Reality TV Show and Righteous Stoics

Dear Allan Benavides [General Manager; Eugene Emeralds]:

Good day, Sir. Once again, the creative forces that perpetually flow through my mind have developed a solution that will make the Eugene Emeralds’ a great deal of money in the 2021 season. All we have to do to initially fill your wonderful stadium is to float the idea that there is discussion that a reality television show will be filmed at PK Park this season, and the good folk of Springfield and Eugene will purchase tickets like, well I really cannot think of the proper simile right now because it will be so huge. Not a PG-13 simile anyway.

All we have to do is leak to the public that some big shots are coming to town who want to film a reality television show about the Eugene Emeralds lovable front office and the spender fans that frequent the park. I mean, we are not lying. I ask about it every damn day, and I am kind of a big deal on most minor league circuits, and a major deity in the Cactus League — not some minor god like Dionysus who invented wine but forgot about beer and bourbon, but Thor and Apollo like shit.

Yes, the rumor will be the producers want to follow the ups and downs of America’s greatest unknown team as they transition from Short A Season ball to the gritty mean streets of High A Ball in a world gone mad. Led by their fearless, charismatic leader, El Comandante (you), and the enigmatic but gorgeous stranger he brought aboard (me), the Emeralds’ staff will show the audience the inner workings workings of the tightest ship in minor league baseball. Nobody loves fun as much as these rascally mischief makers who are not afraid of hard work and showing their sensitive side.

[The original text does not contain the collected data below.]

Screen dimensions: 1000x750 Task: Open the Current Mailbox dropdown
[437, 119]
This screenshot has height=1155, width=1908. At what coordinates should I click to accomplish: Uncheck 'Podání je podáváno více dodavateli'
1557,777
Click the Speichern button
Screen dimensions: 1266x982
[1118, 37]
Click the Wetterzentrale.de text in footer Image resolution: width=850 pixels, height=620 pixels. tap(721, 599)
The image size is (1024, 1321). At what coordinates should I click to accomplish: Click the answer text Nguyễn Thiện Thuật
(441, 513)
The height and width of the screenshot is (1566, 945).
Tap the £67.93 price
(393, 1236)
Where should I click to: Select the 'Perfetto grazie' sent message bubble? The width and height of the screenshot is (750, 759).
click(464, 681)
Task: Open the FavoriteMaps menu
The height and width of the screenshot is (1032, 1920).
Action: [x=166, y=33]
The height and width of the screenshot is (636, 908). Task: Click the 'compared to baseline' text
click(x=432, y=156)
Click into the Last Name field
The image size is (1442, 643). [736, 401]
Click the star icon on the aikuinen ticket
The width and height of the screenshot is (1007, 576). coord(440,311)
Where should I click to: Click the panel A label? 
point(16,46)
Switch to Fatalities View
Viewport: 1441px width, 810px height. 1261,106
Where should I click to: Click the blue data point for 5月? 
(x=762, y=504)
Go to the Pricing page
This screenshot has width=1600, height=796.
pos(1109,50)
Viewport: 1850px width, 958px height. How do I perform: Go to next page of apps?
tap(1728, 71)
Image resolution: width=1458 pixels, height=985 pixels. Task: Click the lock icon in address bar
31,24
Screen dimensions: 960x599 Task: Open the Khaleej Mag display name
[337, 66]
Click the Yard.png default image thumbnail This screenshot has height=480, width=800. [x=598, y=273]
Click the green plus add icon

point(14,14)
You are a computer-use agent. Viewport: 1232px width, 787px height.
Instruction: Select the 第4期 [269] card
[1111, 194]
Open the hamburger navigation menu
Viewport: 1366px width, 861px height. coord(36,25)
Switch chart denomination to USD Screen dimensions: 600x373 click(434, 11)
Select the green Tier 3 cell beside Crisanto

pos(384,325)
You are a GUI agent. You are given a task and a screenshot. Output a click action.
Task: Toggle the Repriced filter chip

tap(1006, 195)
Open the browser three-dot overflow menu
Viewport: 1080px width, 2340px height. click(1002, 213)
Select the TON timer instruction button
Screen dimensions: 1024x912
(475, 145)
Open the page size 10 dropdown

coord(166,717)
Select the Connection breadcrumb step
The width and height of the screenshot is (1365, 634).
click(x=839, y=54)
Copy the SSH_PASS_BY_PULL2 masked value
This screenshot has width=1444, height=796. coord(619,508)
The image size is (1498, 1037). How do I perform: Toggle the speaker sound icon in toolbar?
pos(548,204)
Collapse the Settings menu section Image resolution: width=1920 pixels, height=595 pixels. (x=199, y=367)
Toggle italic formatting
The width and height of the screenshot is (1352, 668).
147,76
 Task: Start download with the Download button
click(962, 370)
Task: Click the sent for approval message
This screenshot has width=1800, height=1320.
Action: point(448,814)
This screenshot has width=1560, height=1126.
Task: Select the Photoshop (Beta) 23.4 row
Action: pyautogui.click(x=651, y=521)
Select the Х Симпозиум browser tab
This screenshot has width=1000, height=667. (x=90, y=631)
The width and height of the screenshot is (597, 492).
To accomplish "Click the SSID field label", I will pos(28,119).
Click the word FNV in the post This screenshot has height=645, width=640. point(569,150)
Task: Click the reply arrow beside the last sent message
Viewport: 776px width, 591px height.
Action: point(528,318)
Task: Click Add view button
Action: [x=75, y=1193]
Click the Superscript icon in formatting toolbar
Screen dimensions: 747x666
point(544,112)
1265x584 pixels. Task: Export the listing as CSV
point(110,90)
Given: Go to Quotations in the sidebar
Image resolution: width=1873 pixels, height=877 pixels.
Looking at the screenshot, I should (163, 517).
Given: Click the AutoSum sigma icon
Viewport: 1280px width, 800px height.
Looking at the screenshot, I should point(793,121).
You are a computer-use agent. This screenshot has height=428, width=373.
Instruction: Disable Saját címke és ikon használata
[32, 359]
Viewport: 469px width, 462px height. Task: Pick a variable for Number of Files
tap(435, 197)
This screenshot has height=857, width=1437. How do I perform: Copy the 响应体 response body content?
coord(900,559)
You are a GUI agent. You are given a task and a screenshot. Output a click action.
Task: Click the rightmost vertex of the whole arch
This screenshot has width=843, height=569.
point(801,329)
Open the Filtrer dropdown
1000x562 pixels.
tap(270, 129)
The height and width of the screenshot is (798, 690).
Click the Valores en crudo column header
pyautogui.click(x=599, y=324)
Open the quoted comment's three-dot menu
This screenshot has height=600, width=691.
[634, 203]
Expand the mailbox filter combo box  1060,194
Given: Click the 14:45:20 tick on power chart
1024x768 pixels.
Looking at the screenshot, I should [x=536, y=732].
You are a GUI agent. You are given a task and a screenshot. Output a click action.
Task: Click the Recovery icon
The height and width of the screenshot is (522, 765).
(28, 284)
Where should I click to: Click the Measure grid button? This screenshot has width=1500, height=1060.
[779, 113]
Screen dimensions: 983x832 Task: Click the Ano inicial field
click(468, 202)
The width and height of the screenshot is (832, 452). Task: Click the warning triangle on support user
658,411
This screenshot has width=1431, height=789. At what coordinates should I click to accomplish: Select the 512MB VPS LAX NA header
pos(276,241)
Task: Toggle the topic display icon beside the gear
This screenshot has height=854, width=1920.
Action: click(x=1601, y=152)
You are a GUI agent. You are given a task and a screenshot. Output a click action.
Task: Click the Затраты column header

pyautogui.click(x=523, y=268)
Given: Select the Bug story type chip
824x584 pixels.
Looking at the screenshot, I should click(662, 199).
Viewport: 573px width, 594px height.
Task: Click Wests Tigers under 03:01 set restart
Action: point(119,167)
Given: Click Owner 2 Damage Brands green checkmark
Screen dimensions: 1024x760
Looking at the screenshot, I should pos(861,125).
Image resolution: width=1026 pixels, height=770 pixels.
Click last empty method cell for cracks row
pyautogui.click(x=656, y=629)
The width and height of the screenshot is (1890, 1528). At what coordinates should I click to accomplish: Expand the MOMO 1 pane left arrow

We can work out the particulars later but once word gets out, it will just be a matter of time before Netflix is banging on your door. Once the show is being filmed, we can insert our laments for a new stadium to be free of the shackles the University of Oregon. An important rule of MiLB is never miss a chance to cleverly promote ulterior motives, so we are killing two birds with one accurately thrown empty beer bottle. Skillz. We’s gots skillz.

We do have one problem to address before we move forward with our bold plan: Righteous Stoics, the crotchety old fans who fancy themselves purists who believe baseball should only be played in a silent, pastoral setting. We briefly discussed these folk in our historic breakfast meeting a couple of weeks ago. Sure they are usually season ticket holders, but why fear them? Where are they going to go? Hillsboro? Pasco? Of course not, plus we are going to outlive them. They might incessantly complain, but they need the Ems more than the Ems need them. I fought these curmudgeons for decades until I finalized realized it was easier to embrace them than fight with them.

Since the county health board will not let us give them want they truly want (a steaming phlegm concession treat), we can give them what all minor league fans want: a sense of belonging. They just want to feel wanted, and the best way to do that is to throw a couple of coupons their way when they are complaining about other people having fun. Fifty cents off a pretzel brings a gleam to their eyes and a smile to their faces most of the time. Here is some of the best advice I can give give you, Allan: Every time a Righteous Stoic smiles, a young minor league front executive gets his/her wings (that is bumper sticker material; roll the press!). Oh, it is not always easy to get Captain Grumps to smile, but when it happens, it is like Christmas morning without all the damn trash after opening the presents. 

Of course, if we are going to be part of a reality show, our season needs a theme, something that appears to be sorely missing from the Ems’ social media platforms. Most organizations  are going to go with something like “Baseball is back” because most organizations are unoriginal drones ravaged by furloughs who lack the courage to look past COVID seating charts into the brave new world. But not us, Allan, not us. Once again, we will be pushing the intellectual envelope, dancing where angels fear to tread.  Most organizations are wondering what is going to happen next; The Eugene Emeralds are dictating what happens next. However,  we will discuss theme in another missive as it is late, and the mayor needs my attention.

I have given you some excellent motivational material for your staff recently. Let’s review:

1. When the old ladies want to touch your Squatch, you are winning hearts and minds.

2. Every time a Righteous Stoic smiles, a young minor league front executive gets his/her wings.

3. If you burn it, they will come.

4. Kids love both dinosaurs and soldiers.

5. I am am sure there is another one, but I am too tired to go back and find it.

Anyway, let’s talk soon. I have a Tonka Truck Obstacle Course idea I need to run by you.

Your friend in baseball,


PS: I just thought of #5, even though I have not shared it with you yet.

“There are two types of bad promotions: ones that lose money, and one that prevents a club from making more money that night. There are promotions designed to get fans to the park a particular night, and there are promotions to get fans to return another night.”